- Born: 1956 (age 69–70) Perth, Australia
- Citizenship: Australian, French

Academic background
- Alma mater: Murdoch University (BA) École des Hautes Études en Sciences Sociales (PhD)

Academic work
- Discipline: Translation studies
- Institutions: Rovira i Virgili University Stellenbosch University The University of Melbourne

= Anthony Pym =

Australian translation scholar (born 1956)

Anthony David Pym (born 1956 in Perth, Australia) is a scholar best known for his work in translation studies.

Pym is Distinguished Professor of Translation and Intercultural Studies at Rovira i Virgili University in Spain, Professor Extraordinary at Stellenbosch University in South Africa, and Honorary Research Fellow at the University of Melbourne in Australia. He was a fellow of the Catalan Institution for Research and Advanced Studies from 2010 to 2015, Visiting Researcher at the Middlebury Institute of International Studies at Monterey from 2008 to 2016, Walter Benjamin Visiting Professor at the University of Vienna in 2015, and President of the European Society for Translation Studies from 2010 to 2016.

==Biography==
Pym attended Wesley College (Perth, Australia) and the University of Western Australia, completing his BA (Hons) at Murdoch University in 1981. He held a French government grant for doctoral studies at the École des Hautes Études en Sciences Sociales, where he completed his PhD in sociology in 1985. In 1983–84 he was a Frank Knox Fellow in the Department of Comparative Literature at Harvard University. In 1992–94 he held a post-doctoral grant from the Alexander von Humboldt Foundation for research on translation history at the University of Göttingen, Germany. In 1994 he gave seminars on the ethics of translation at the Collège International de Philosophie, Paris.

After years as a professional translator, journal editor and organizer of cultural events in France and Spain, he taught in the translation departments of the Autonomous University of Barcelona and the University of Las Palmas de Gran Canaria.
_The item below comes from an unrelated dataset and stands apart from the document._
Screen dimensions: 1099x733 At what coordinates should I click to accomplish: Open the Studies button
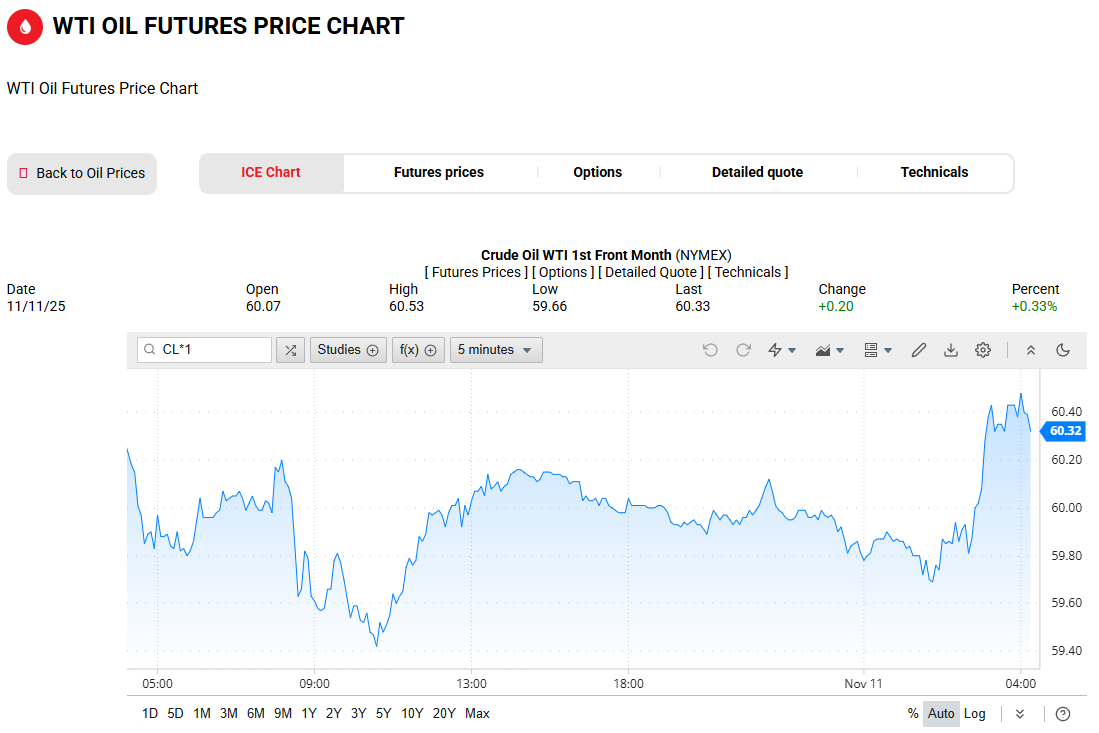[348, 350]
In 1994 he joined the Rovira i Virgili University in Tarragona, Spain, where he set up the Intercultural Studies Group in 2000, postgraduate programs in translation in 2000, and a doctoral program in 2003. He has been a Visiting Researcher at the Monterey Institute of International Studies since 2006. His permanent residence is in the village of Calaceite, Spain.

Pym is Distinguished Professor of Translation and Intercultural Studies and coordinator of the Intercultural Studies Group at the Rovira i Virgili University in Tarragona, Spain where he also ran a doctoral program. In addition, Pym is Professor Extraordinary at Stellenbosch University and an international advisory board member for the Translation and Inter-Cultural Research Cluster at the University of Western Australia.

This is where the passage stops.